Wednesday, July 25, 2007

A1: Tax revenues up; tax rate down

OK, remember back in April when we got our assessment cards and everyone was complaining about how taxes are going sky high? I wrote then that I wasn't reading anything about the actual pricing mechanism for property taxes, which vary from year to year at the whim of the Supes. Well, here it is at last, showing how all that gnashing of teeth was a little silly: tax rate down to its lowest in ten years. The Courier could have easily explained that at the time.

Of course, your property is valued higher than ever, so you won't likely be paying less. Still, the tax bite doesn't match the Courier's bark in its shameless attempt to disinform and stir up a 'taxpayer revolt' that would cost us all a great deal more.

A1: "Committee begins process to block Young's Farm rezoning"

Oops, did I say the Monogram saga was over? I don't suppose we can hope for a new script (Big Money gets its way, ragtag citizens group makes a stink, Big Money wins anyway -- you know, PV Wal-Mart, Williamson Valley, Verde River, etc.).

Maybe I should be selling peanuts in the stands. "GITcher goobers HEEERE!"

Talk of the Town: "We must tap into domestic oil to control costs"

Hold the phone, we've got another ringer. So to speak.

Once again the Courier is trying to pass off extreme-right DC propaganda as coming from a local writer. The "Talk of the Town" slug means, um, what was it, Tim?


Oh yeah, I remember now, thanks.

"Local" like the Heritage Foundation. By all means, look it up.

If you have any trouble parsing this BS, let me know, but I think anyone reading this probably knows the score on ethanol, on corn prices, and on ANWR. These bunnies just don't stop.

Missing: Kirkpatrick declares for AZ-1

So far the Courier seems to have missed the declaration of another candidate to replace Richie Rich Renzi, this one sitting state Rep. Ann Kirkpatrick. Maybe something from AP will filter in, since apparently the Courier staffers are all too busy watching cops out the windows.

Update 11:30pm: Ah, here it is, only a couple of days late. Can we hope to hear about the other candidates now?

Editorial: "Let's hope Wal-Mart ordeal is really over"

Yet more waste of editorial space. Note to the unnamed Courier editor: the top-left column is not your daily diary of non-events.

A3: "Katan pushes for policy changes in water, economic development"

The third installment in Cindy Barks' series on Council candidates is free of untoward characterizations, very good. I know Paul is given to saying unusual things, but even so I have to think that Cindy got at least one quote that was better than "I want to get elected." Oh well.

A1: "SWAT team terminates search, does not find gunman"

I read right through this piece wondering when the unfortunately named Joanne Twaddell would get around to telling the story that rates half the front page, only to find no story other than a bunch of PVPD guys got up in jackboot mufti made a big show of trying to arrest an empty motel.

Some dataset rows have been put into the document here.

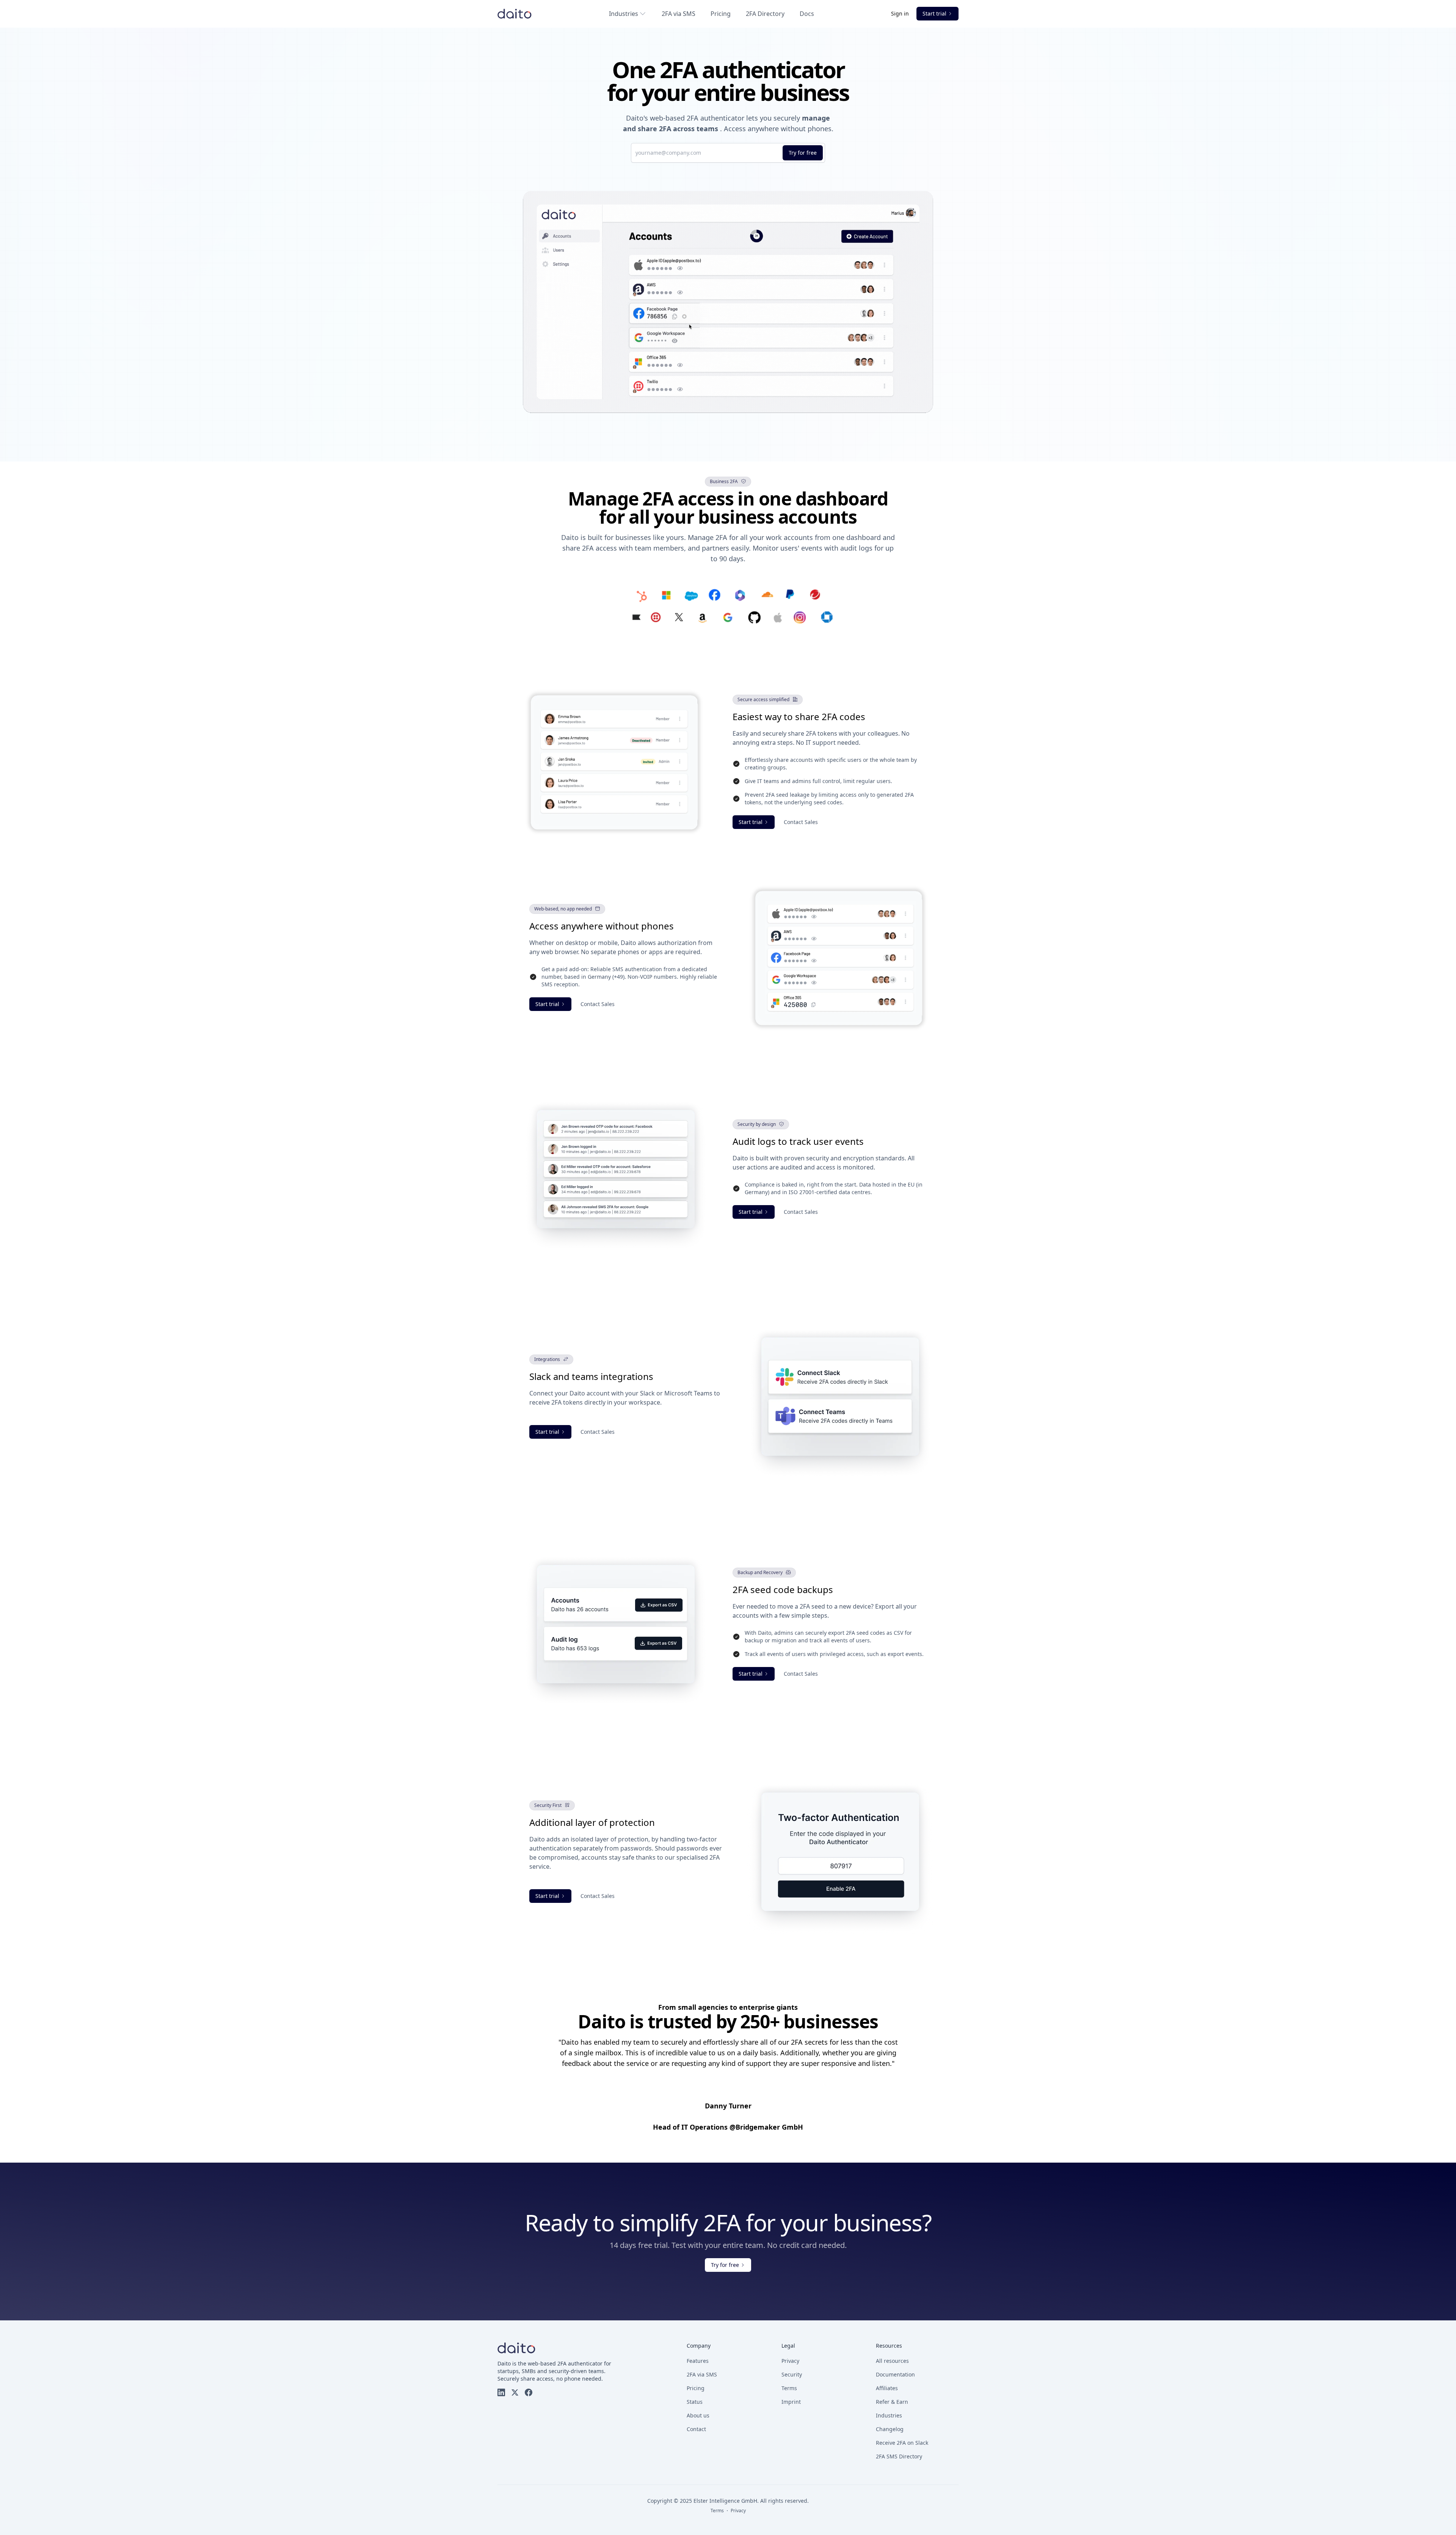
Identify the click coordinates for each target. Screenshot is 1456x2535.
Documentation (895, 2374)
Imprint (791, 2401)
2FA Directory (765, 13)
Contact (696, 2429)
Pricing (721, 13)
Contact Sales (801, 822)
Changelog (890, 2429)
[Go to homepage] (514, 13)
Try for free (803, 152)
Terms (789, 2388)
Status (695, 2401)
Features (698, 2360)
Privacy (790, 2360)
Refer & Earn (892, 2401)
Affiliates (887, 2388)
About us (698, 2415)
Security (791, 2374)
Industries (623, 13)
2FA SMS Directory (899, 2456)
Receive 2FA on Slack (902, 2442)
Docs (807, 13)
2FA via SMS (678, 13)
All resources (892, 2360)
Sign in (900, 13)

Then, at the very end, comes the clue: all this happened next door to the Courier operation in PV, and during the search police placed the offices "in lock-down" (oooh, how dramatic). Courier employees were involved, so we get a simple failure to maintain proper perspective on what amounts to nothing.

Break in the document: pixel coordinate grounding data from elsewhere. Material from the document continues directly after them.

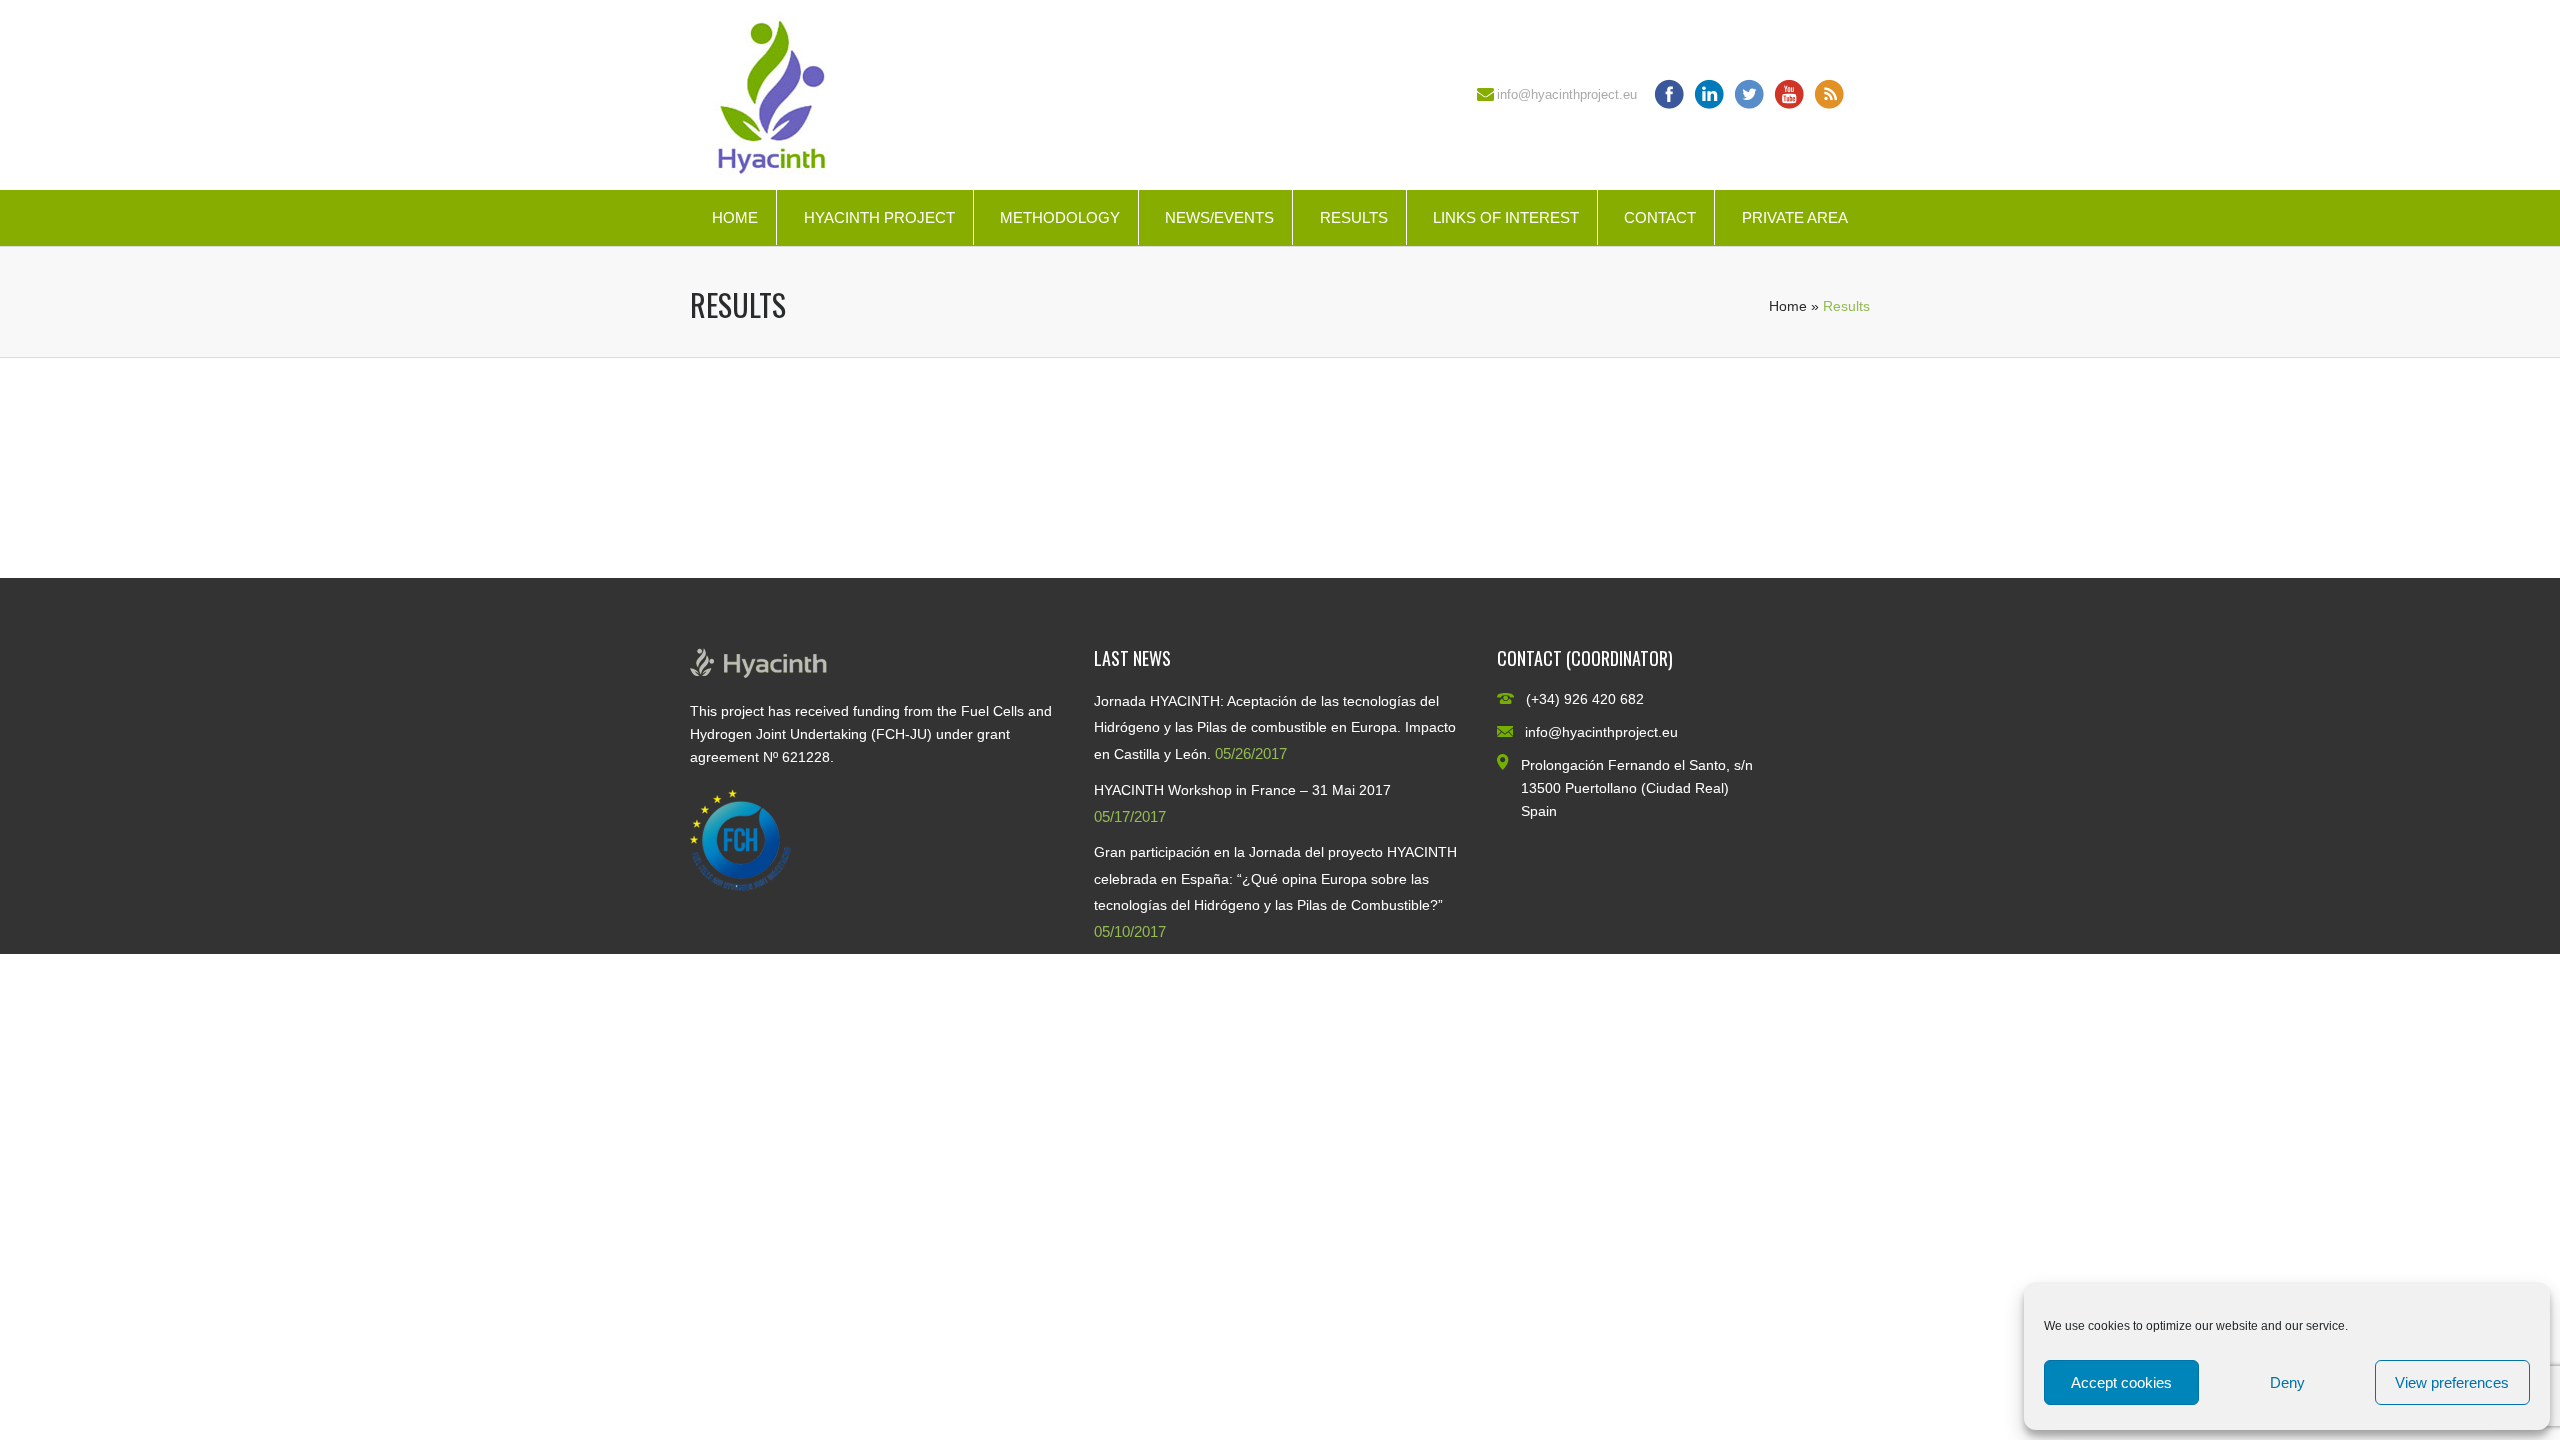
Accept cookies (2121, 1382)
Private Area (1795, 217)
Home (735, 217)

Joanne doesn't tell us who reported the shots in the first place -- a Courier employee, perhaps?

Letter: "Only two ways to deal with water problem"

Franz Rosenberger gives us a nice lesson in framing the water issue.

Talk of the Town: "The words of historical leaders affirm faith"

John Perry responds to Al Herron's column on July 16 and staunchly defends his faith. Too bad he got Al's point backward: not that "faith in God leads to tyranny," but rather that would-be tyrants routinely use religion to advance their ambitions. In his way he reinforces Al's argument by demonstrating the common blind spot among the religious that allows them to be so easily manipulated. Moo.